Beta feature — Query Analyzer is disabled by default and available on demand. Contact your StarTree account team to have it enabled for your environment.
This page is a reference for everything Query Analyzer returns. Use it to understand what each field means, what triggered a specific finding, and what the different recommendation and risk flag categories represent.
Output Sections
Query Summary
Risk Flags
The main output section. Each risk flag represents one detected issue and bundles everything related to that issue in one place: what was found, why it matters, the measured evidence behind it, and — for runtime analysis — the operator metrics and any correctness concerns.
| Field | Description |
|---|
| Type | The category of issue detected (see Risk Flag Types below) |
| Severity | How serious the issue is — HIGH, MEDIUM, or LOW |
| Description | A plain-English explanation of what was found and why it matters |
| Evidence | The specific data that triggered the flag — for example, a column name, cardinality value, index configuration, or measured execution metric |
| Confidence | How confident the analyzer is in the finding — HIGH, MEDIUM, or LOW |
| Operator (runtime) | The execution operator this flag relates to — for example, Hash Join or Table Scan (see Operator Types) |
| Metrics (runtime) | Measured execution values for the operator — time, memory, rows, bytes shuffled |
Only HIGH and MEDIUM confidence findings are shown. Low-confidence results are suppressed to keep output focused.
When a risk flag carries a correctness alert, address it before acting on performance recommendations. A correctness issue — such as the group limit being reached — means query results may already be incomplete, which affects how you should interpret the rest of the analysis.
Recommendations
Ranked, actionable suggestions. Each recommendation includes:
| Field | Description |
|---|
| Rank | Priority order — rank 1 has the highest expected impact |
| Title | Short description of the action to take |
| Type | The category of change recommended (see Recommendation Types below) |
| Description | Detailed explanation of why this change helps |
| Suggested Change | A before/after view of the specific change — a query snippet, index config, or hint |
| Expected Impact | How much improvement is expected — HIGH, MEDIUM, or LOW |
| Confidence | How confident the analyzer is in this recommendation — HIGH, MEDIUM, or LOW |
| Evidence | References to the supporting evidence items that justify this recommendation |
| Tradeoffs | Side effects or caveats to consider before applying the change |
| Correctness Notes | Semantic considerations — for example, whether a join reorder affects NULL handling |
Recommendations are ranked by expected impact first, then confidence. A query rewrite that eliminates an expensive operation ranks above an index addition at the same impact level.
Risk Flag Types
Risk flags are detected during both static and runtime analysis. There are two categories.
Index Gaps
These flags indicate that a column used in a filter, join, or aggregation is missing an index that would significantly speed up the query.

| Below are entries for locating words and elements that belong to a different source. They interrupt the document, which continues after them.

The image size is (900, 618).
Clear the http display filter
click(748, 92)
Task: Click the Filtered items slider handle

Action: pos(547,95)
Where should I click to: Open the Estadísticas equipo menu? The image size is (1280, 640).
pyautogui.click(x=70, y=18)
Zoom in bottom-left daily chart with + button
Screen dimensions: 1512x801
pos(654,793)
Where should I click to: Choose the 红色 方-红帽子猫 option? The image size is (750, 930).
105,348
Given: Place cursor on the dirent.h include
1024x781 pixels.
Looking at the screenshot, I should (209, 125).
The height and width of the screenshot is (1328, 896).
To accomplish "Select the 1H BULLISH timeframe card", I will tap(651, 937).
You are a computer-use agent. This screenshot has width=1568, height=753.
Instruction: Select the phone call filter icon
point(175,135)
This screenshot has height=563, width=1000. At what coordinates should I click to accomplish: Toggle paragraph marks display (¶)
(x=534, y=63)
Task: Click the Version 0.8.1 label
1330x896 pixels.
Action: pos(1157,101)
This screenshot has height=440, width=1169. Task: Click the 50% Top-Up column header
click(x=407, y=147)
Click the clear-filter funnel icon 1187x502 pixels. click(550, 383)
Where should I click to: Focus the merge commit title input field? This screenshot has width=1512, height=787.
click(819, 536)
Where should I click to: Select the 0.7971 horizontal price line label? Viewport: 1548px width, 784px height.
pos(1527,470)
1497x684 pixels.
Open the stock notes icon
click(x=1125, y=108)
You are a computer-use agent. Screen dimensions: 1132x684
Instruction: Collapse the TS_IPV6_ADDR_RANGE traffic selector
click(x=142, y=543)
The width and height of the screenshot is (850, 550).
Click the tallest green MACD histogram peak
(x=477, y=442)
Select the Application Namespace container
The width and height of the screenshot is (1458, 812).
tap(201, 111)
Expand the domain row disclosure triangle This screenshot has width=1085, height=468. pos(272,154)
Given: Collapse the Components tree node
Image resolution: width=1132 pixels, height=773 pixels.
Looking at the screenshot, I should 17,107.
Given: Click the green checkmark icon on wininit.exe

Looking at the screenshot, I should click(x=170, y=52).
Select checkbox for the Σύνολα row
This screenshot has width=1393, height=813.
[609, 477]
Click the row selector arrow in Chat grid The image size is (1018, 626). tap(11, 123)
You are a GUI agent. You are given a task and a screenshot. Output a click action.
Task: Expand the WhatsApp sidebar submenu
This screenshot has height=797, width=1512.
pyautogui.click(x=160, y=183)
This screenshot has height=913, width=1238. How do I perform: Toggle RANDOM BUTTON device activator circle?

| Risk Flag | What It Means |
|---|
| Missing Inverted Index | A column used in an equality or IN predicate has no inverted index, requiring a full scan of each segment |
| Missing Range Index | A column used in a range comparison (>, <, BETWEEN) has no range index |
| Missing Sorted Index | A high-selectivity column could reduce segment pruning with a sorted index |
| Missing Bloom Filter | A low-cardinality column with equality predicates could benefit from a bloom filter to skip segments quickly |
| Missing Text Index | A column used with LIKE or text search has no full-text index |
| Missing FST Index | A column used with regex predicates has no FST (Finite State Transducer) index |
| Missing JSON Index | A column with JSON path access has no JSON index |
| Missing Star-Tree Index | An aggregation pattern could be pre-computed with a star-tree index, potentially eliminating the scan entirely |
| Missing Timestamp Index | A time column used in time-bucketing functions has no timestamp index |
| Missing Geospatial Index | A column used in spatial predicates has no geospatial index |
| Missing Sparse Index | A column stored in cold/tiered storage could benefit from a sparse index to reduce remote reads |
| Missing Composite JSON Index | Multiple JSON path accesses could be accelerated with a composite JSON index |
| Missing Vector Index | A column used in vector similarity search has no vector index |
| Full Scan Risk | The query structure is likely to cause a full segment scan regardless of indexes |
Query Pattern Issues
These flags indicate structural patterns in the SQL or query plan that are likely to cause poor performance.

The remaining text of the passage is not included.